Le fameux rire de Madame Lin est la conséquence de troubles de la circulation sanguine au niveau du cerveau. Ce peut être la séquelle d’une embolie cérébrale, qui produit des mouvements incontrôlés. La grand-mère du réalisateur a également souffert de ce trouble qui provoquait le désespoir de son entourage.
Le boom économique de la Chine et son industrialisation ne se sont pas faits sans dommages collatéraux : en conflit avec le matérialisme et le consumérisme, la civilisation rurale a décliné. Or, d'après le réalisateur, "La Chine est un des plus vieux pays ruraux du monde. Paysans et fermiers constituent la véritable armature de la nation chinoise. Ils sont la source essentielle de l’identité chinoise." Chacun des membres de la famille de madame Lin représente ce déclin.

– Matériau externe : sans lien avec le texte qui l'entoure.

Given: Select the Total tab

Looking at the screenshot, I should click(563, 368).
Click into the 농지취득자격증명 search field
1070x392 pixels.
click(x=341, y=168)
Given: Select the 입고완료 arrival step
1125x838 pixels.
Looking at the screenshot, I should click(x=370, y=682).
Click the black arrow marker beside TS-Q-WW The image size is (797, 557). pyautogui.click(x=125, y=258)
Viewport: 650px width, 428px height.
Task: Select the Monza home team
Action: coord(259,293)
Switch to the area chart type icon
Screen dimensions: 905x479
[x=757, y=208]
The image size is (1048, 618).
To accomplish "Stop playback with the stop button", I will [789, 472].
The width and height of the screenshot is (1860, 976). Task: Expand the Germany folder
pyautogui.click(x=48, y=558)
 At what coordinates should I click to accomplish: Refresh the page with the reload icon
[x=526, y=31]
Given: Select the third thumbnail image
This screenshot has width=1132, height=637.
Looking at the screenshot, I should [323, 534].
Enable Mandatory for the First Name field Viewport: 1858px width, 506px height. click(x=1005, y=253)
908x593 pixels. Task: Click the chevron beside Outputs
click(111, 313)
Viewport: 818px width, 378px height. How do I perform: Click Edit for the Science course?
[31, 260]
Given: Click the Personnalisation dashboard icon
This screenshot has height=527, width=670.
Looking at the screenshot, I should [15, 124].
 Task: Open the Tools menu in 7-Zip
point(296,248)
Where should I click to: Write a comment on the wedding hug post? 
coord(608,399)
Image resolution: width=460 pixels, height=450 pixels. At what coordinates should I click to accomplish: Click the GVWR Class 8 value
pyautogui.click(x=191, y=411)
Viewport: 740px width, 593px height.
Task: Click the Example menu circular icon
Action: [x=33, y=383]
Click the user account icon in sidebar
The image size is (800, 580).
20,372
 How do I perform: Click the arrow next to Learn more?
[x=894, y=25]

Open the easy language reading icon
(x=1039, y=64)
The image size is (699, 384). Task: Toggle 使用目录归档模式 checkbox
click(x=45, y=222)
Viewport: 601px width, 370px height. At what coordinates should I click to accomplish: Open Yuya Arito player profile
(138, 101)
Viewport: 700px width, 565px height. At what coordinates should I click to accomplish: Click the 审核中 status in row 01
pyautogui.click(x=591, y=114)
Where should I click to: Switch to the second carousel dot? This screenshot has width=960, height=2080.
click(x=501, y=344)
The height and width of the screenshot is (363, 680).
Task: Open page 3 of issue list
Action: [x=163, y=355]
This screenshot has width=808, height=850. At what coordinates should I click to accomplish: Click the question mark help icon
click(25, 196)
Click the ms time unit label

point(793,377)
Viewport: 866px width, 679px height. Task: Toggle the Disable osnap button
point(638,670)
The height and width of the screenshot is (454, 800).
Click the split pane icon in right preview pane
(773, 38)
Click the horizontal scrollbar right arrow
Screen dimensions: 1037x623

Ils pâtissent de ce nouveau monde libéral et individualiste qu'ils ne comprennent pas.
Parmi ses différentes influences, le réalisateur cite tout d'abord l'opéra et les ballades chantées de la culture populaire chinoise (par exemple l’opéra local yu, originaire du Henan, avec des oeuvres comme Le Palanquin, Qin Xianglian, La générale Mu Guiying prend les armes), qui cristallisent l’essence de la civilisation rurale et exaltent les principes de la tradition populaire comme la bonté et la piété filiale.
Par ailleurs, il cite comme modèle les romans Un monde ordinaire de Lu Yao (1991) et Ville frontalière de Shen Congwen (1934), qui sont des oeuvres enracinées dans la terre chinoise.
En ce qui concerne le cinéma, ce sont des films comme Le Vieux puits de Wu Tianming (1986), Dans les montagnes sauvages de Yan Xueshu (1985), Femme, démon, humain de Huang Shuqin (1987) qui l'ont marqué. Tous illustrent la réalité des campagnes et le choc qui oppose le monde rural impuissant à la modernité urbaine.